Shifting gears to the narrator’s point of view, the narrator of Sonny’s Blues narrates the story in first person making the readers feel that they are receiving first hand information. By using first person the narrator is reliable since he understands the characters better and can clearer describe them to the reader. The narrator’s description helps the reader for imagery in their minds about how specific characters looked like. For example, the narrator describes one of Sonny’s friends who is also a musician as being”… coal black, cheerful looking man, build close to the ground” (Baldwin 93). In this way the readers are able to perceive this character as being a short and every happy. By telling the story in first person, the narrator is also able to give his own opinion about the influence of given characters within the story thereby affecting perception of these characters by the reader. For example, when Sonny stays for a couple of days without playing music, the narrator explains that “ the silence of the next few days must have been louder than the sound of all music ever played since time began”(Baldwin 87). This statement is his own opinion which makes readers perceive Sonny as being a very important character within the story in that he helped cheer up his audience.

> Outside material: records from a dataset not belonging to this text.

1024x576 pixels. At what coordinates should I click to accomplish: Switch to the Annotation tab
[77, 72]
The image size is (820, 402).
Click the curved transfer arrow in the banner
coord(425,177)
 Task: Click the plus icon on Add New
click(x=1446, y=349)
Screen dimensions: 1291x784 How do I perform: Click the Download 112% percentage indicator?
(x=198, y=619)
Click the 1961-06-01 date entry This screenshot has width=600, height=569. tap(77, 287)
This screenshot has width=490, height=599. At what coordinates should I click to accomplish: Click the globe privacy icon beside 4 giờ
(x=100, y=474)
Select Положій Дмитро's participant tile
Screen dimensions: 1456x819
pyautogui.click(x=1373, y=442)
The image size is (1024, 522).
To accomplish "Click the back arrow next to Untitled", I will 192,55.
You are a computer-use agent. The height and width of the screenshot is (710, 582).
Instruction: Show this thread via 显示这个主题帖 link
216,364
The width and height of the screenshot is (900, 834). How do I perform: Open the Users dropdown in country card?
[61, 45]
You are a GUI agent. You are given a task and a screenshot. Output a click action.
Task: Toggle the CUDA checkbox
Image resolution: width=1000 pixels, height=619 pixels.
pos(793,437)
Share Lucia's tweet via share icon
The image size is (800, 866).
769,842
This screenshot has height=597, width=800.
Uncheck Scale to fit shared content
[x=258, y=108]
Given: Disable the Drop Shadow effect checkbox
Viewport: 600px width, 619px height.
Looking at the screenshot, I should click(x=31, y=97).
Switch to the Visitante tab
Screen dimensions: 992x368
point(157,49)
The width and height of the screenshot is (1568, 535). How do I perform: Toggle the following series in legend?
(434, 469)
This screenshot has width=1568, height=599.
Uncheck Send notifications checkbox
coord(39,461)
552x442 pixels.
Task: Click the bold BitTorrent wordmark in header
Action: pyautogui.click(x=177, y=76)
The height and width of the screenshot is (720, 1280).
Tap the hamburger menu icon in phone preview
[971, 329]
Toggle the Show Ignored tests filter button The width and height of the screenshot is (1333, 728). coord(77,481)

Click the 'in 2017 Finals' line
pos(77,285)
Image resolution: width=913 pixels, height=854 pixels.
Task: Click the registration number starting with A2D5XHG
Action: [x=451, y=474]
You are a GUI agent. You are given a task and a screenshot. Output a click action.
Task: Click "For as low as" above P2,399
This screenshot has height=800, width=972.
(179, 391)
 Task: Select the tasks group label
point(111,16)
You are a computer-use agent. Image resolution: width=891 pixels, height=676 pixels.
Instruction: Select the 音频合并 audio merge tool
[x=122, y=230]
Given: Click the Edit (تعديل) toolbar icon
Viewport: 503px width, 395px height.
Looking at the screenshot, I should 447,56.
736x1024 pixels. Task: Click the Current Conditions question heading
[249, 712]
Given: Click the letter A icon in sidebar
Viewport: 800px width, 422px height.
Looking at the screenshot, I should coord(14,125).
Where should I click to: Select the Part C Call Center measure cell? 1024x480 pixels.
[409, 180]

Moving to the setting of the story, James Baldwin sets his story in Harlem a city that was faced by a lot of poverty and racial discrimination. Due to these modes of suffering, many African Americans rise up to the occasion by using music and political agitation to fight for their rights so that they can be treated equally like the other races within the American society. Through this setting of his story James Baldwin is able to show how African Americans tried to free themselves from these problems in which they had been confined in.
In conclusion, James Baldwin is able to further the theme of pain and suffering facing African Americans by structuring the plot of his story in a way that it points out the pains and mode of suffering that faced African Americans and then explains the remedies to these pains and suffering. He also furthers that theme of pain and suffering through constructing dynamic characters that change over time in order to show the difference in the effects of pain and suffering when these characters are in cooperation or not. In addition, James Baldwin is able to further the theme of pain and suffering through the narrators’ point of view that builds a gradual story of the cooperation between Sonny and his elder brother so as to slowly end the effect of pain and suffering. Finally, the setting of the story brings out the environment that African Americans faced and how this environment contributed to the pain and suffering facing the African American society.
Works Cited
Baldwin, James. Sonny’s Blues. Schulbuch: Klett Ernst, 2009. Print.